But that’s the question that was posed as Marvel’s Black Panther roared its way into theaters around the world last February. And the answer for many, when it comes to this very movie, is a resounding yes. It could. In fact, in its own way, it already has. On Tuesday, the Academy revealed the movie had been nominated for Best Picture—making it the first comic book film to be up for this honor. This was one of the seven nominations Black Panther received.
You don’t have to go too far back to hit the point in time when the idea of one of the biggest commercial studios in the game coughing up many millions of dollars to both make and market a superhero film starring a predominantly black cast, helmed by an African-American director, set in a prosperous (if fictional) African nation, that didn’t focus squarely on the historical global suffering of black people would get you laughed out of the room. We’re talking just a few years here. They’d have sooner put a giant green monster (who returns to his straight, white male form when he stops being so angry, of course) at the center of a film. In fact, they did. More than once.

■ Requirement A ■
Echo the rows from their first line through the line containing "measure-line-li3 is located", and leave the pictures out.

■ Information given ■
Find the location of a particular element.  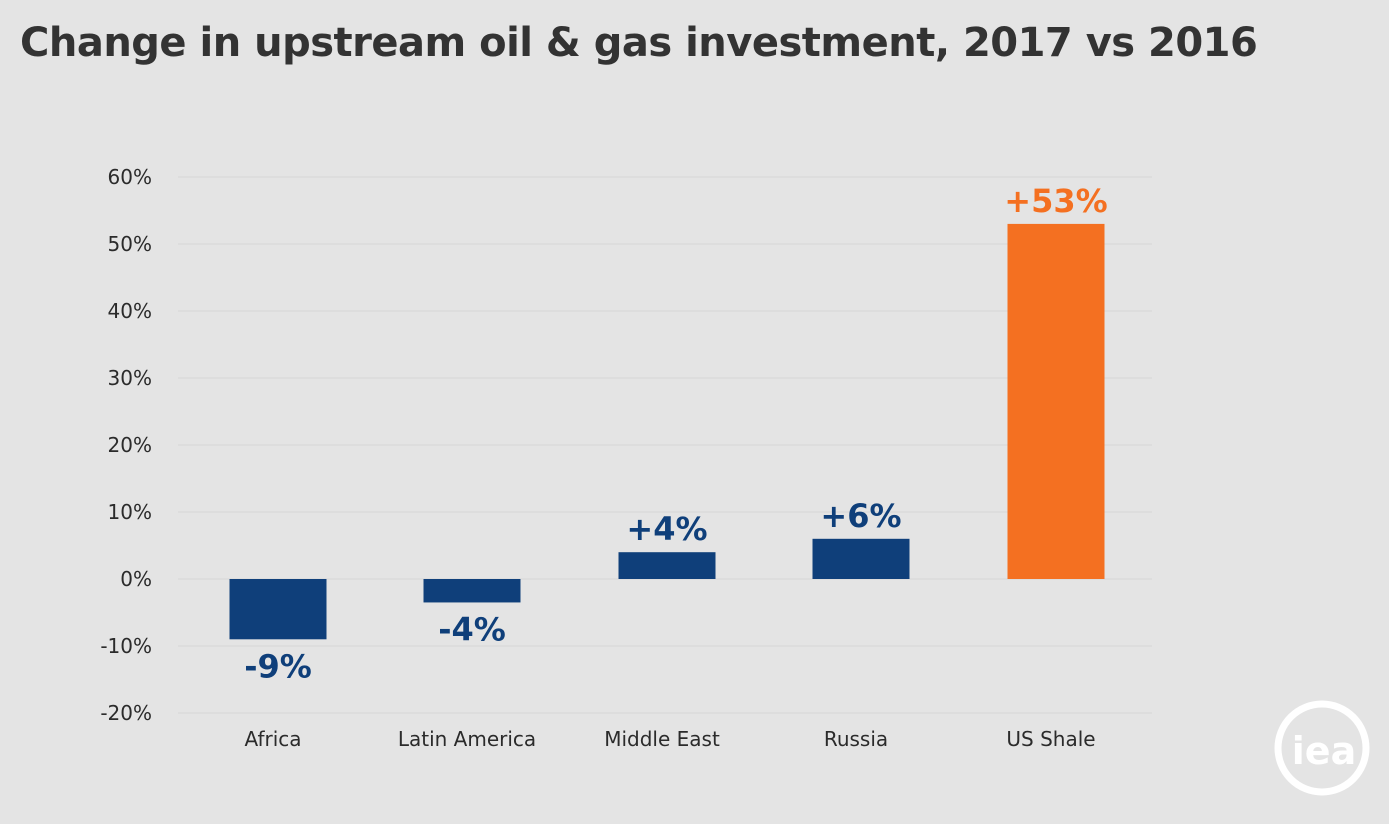

iea-logo-ring is located at coordinates (1322, 748).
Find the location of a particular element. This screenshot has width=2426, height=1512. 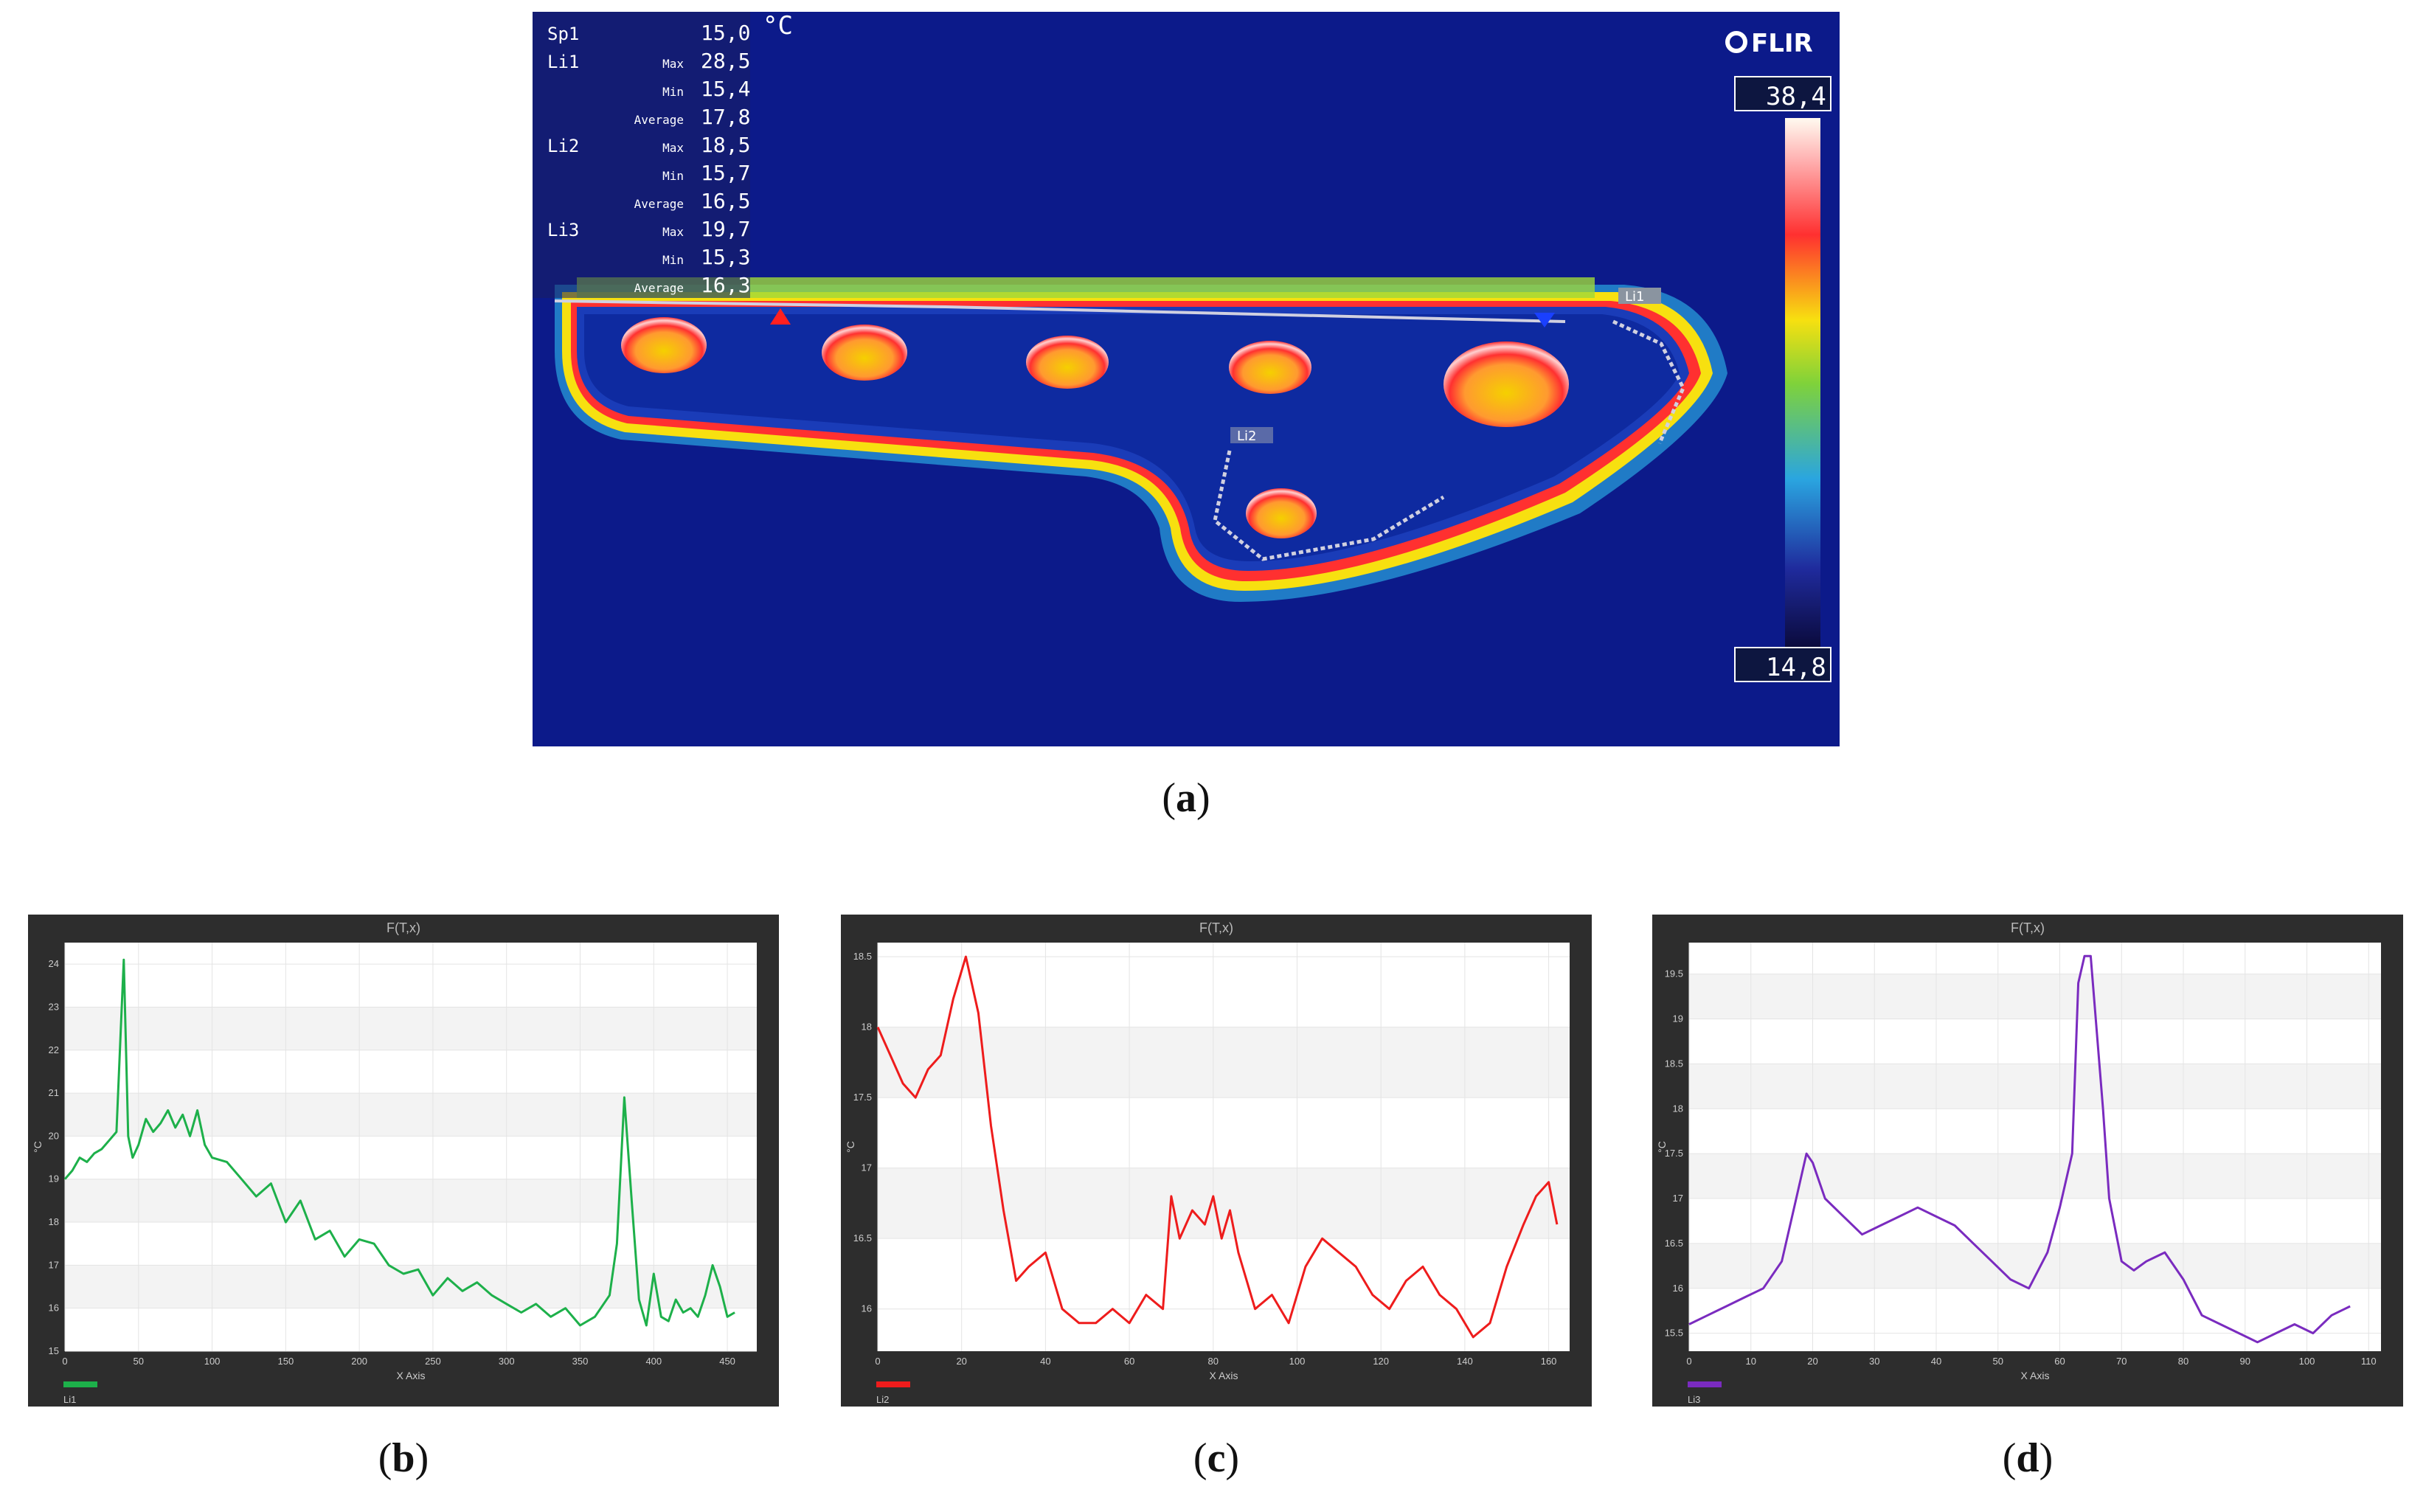

measure-line-li3 is located at coordinates (1648, 381).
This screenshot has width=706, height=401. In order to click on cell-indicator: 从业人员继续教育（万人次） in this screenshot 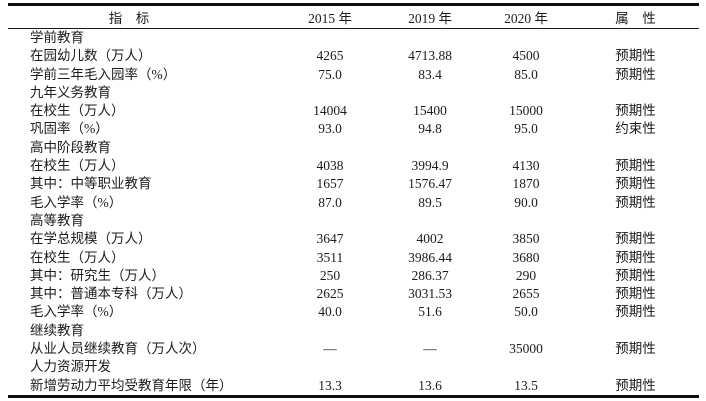, I will do `click(118, 349)`.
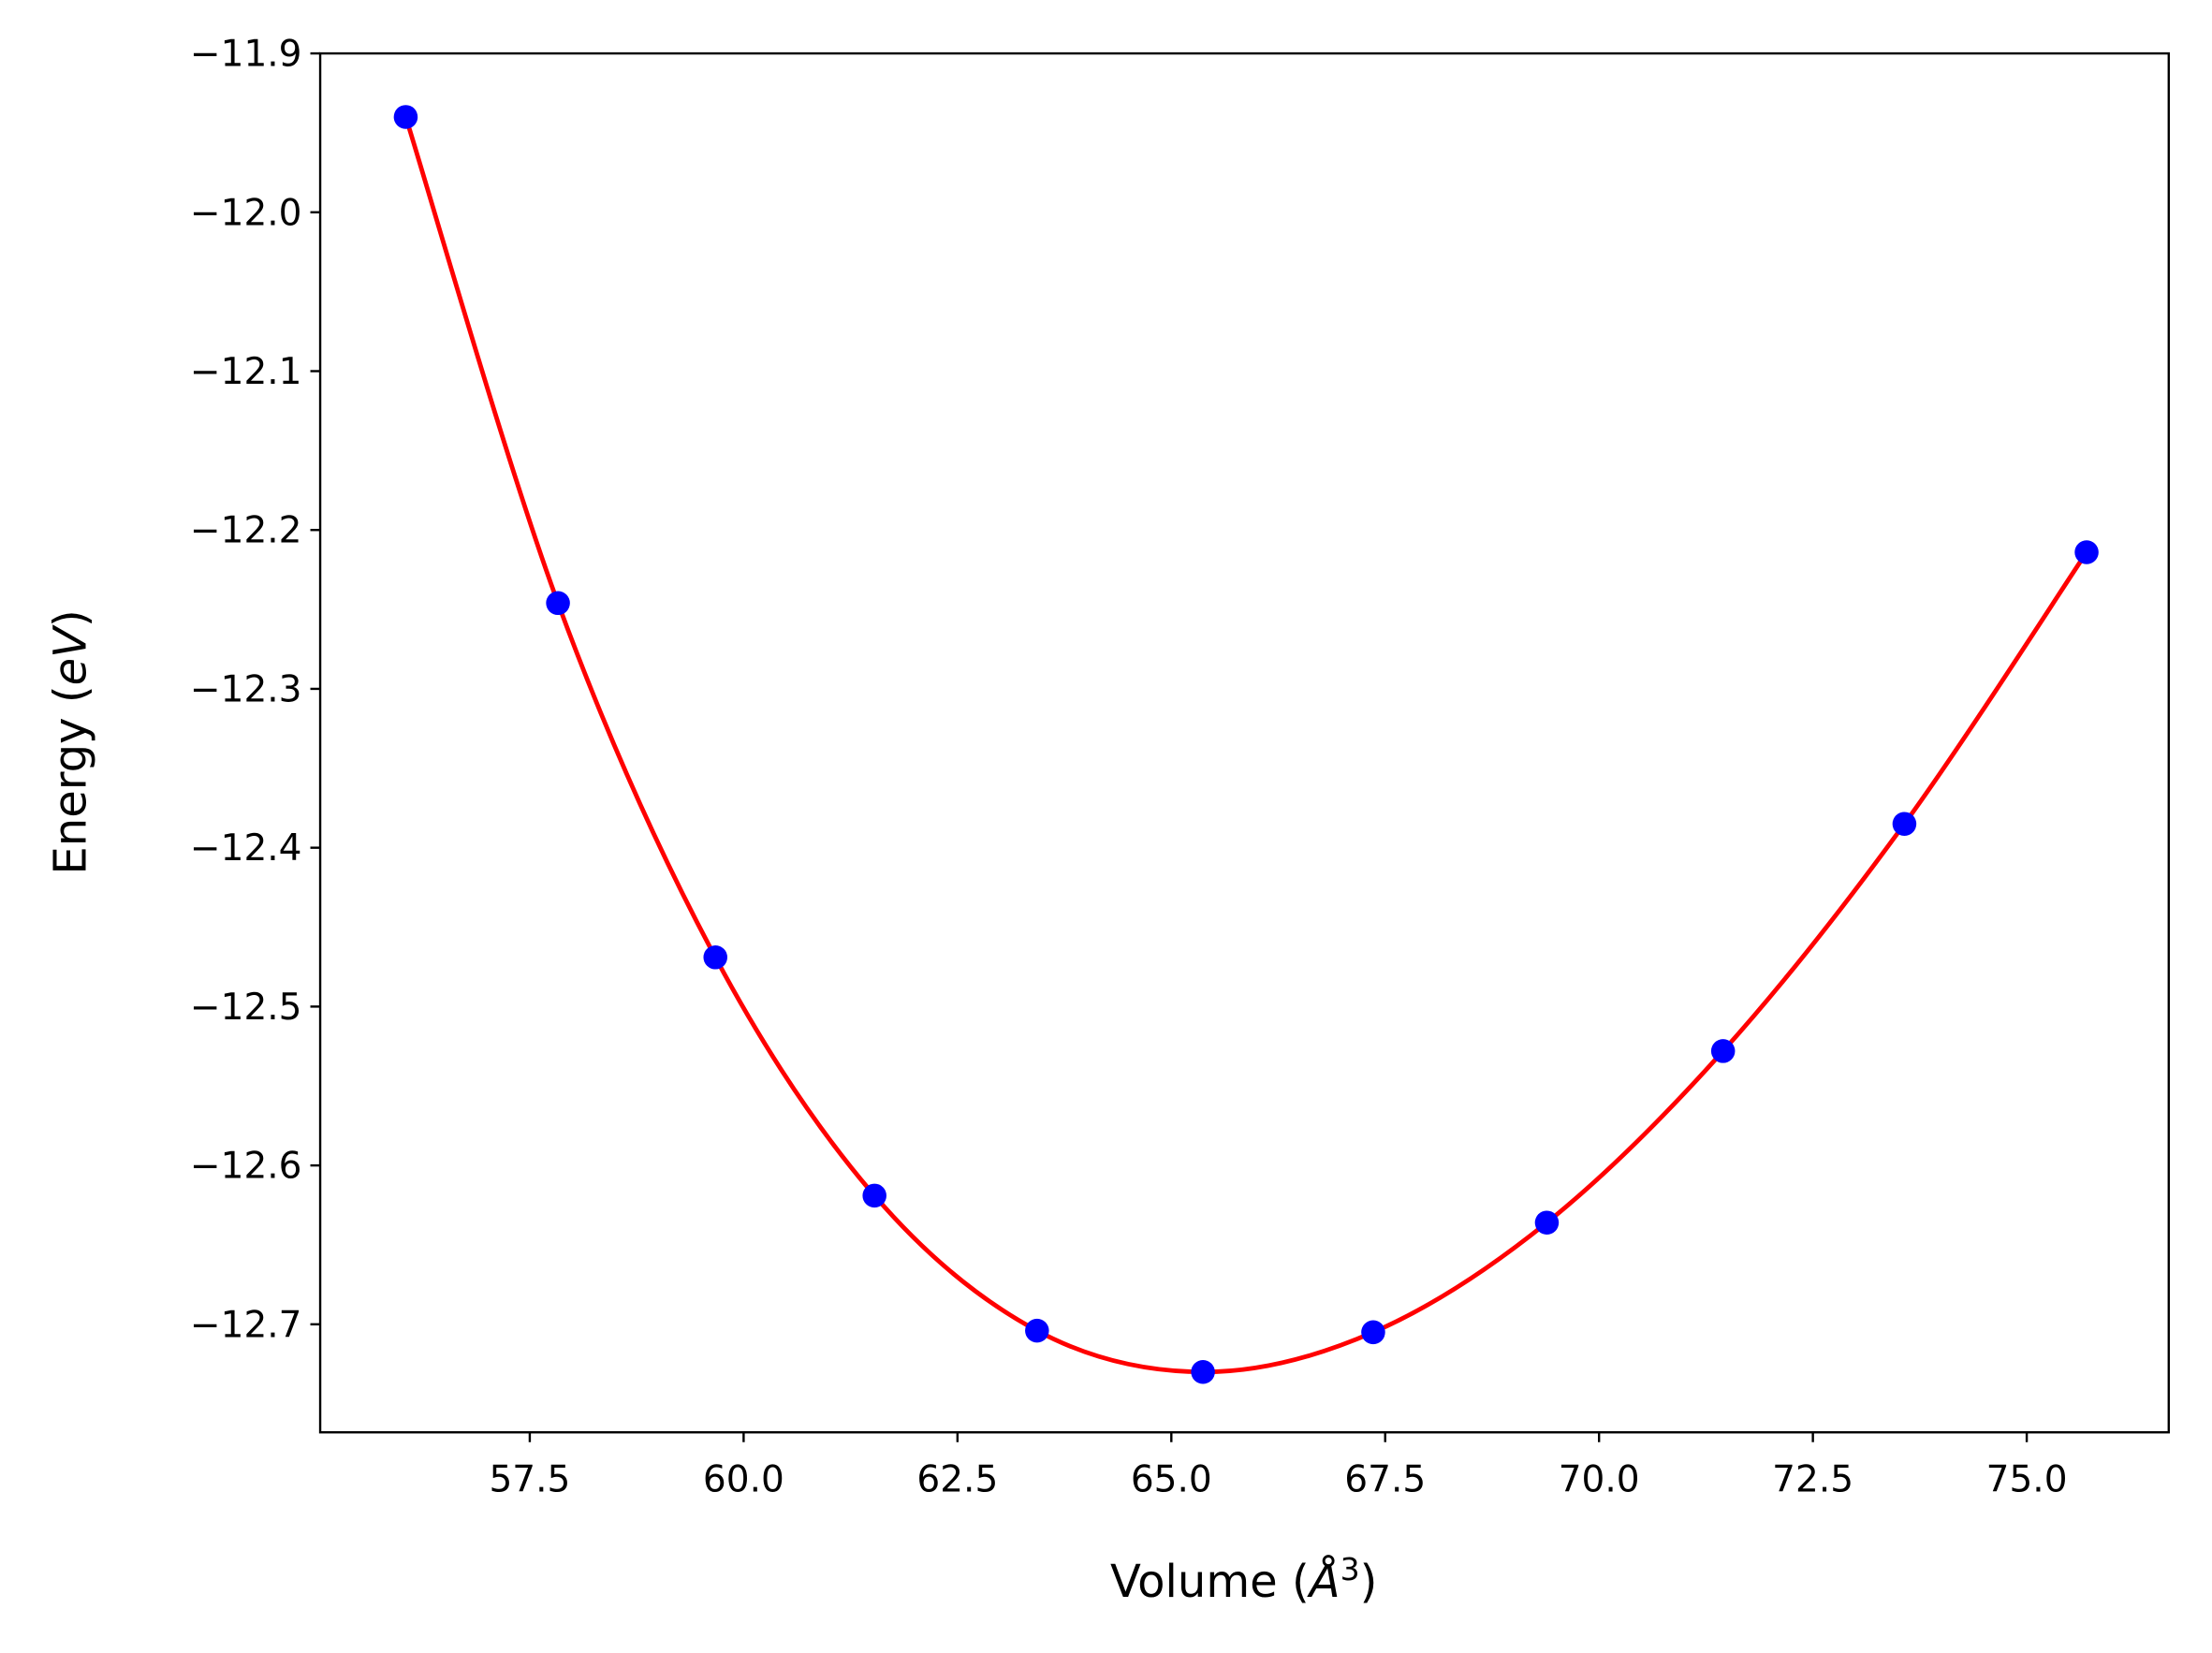 The image size is (2212, 1653). I want to click on y-tick-label: −12.7, so click(246, 1325).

■ Requirement B ■
Duplicate the part of the Black Panther passage that begins at the words "But that’s the" and stops after the words "Black Panther received.".

■ Exercise answer A ■
Find the location of a particular element.  

iea-logo-ring is located at coordinates (1322, 748).
Find the location of a particular element. This screenshot has width=2426, height=1512. 

measure-line-li3 is located at coordinates (1648, 381).

■ Exercise answer B ■
But that’s the question that was posed as Marvel’s Black Panther roared its way into theaters around the world last February. And the answer for many, when it comes to this very movie, is a resounding yes. It could. In fact, in its own way, it already has. On Tuesday, the Academy revealed the movie had been nominated for Best Picture—making it the first comic book film to be up for this honor. This was one of the seven nominations Black Panther received.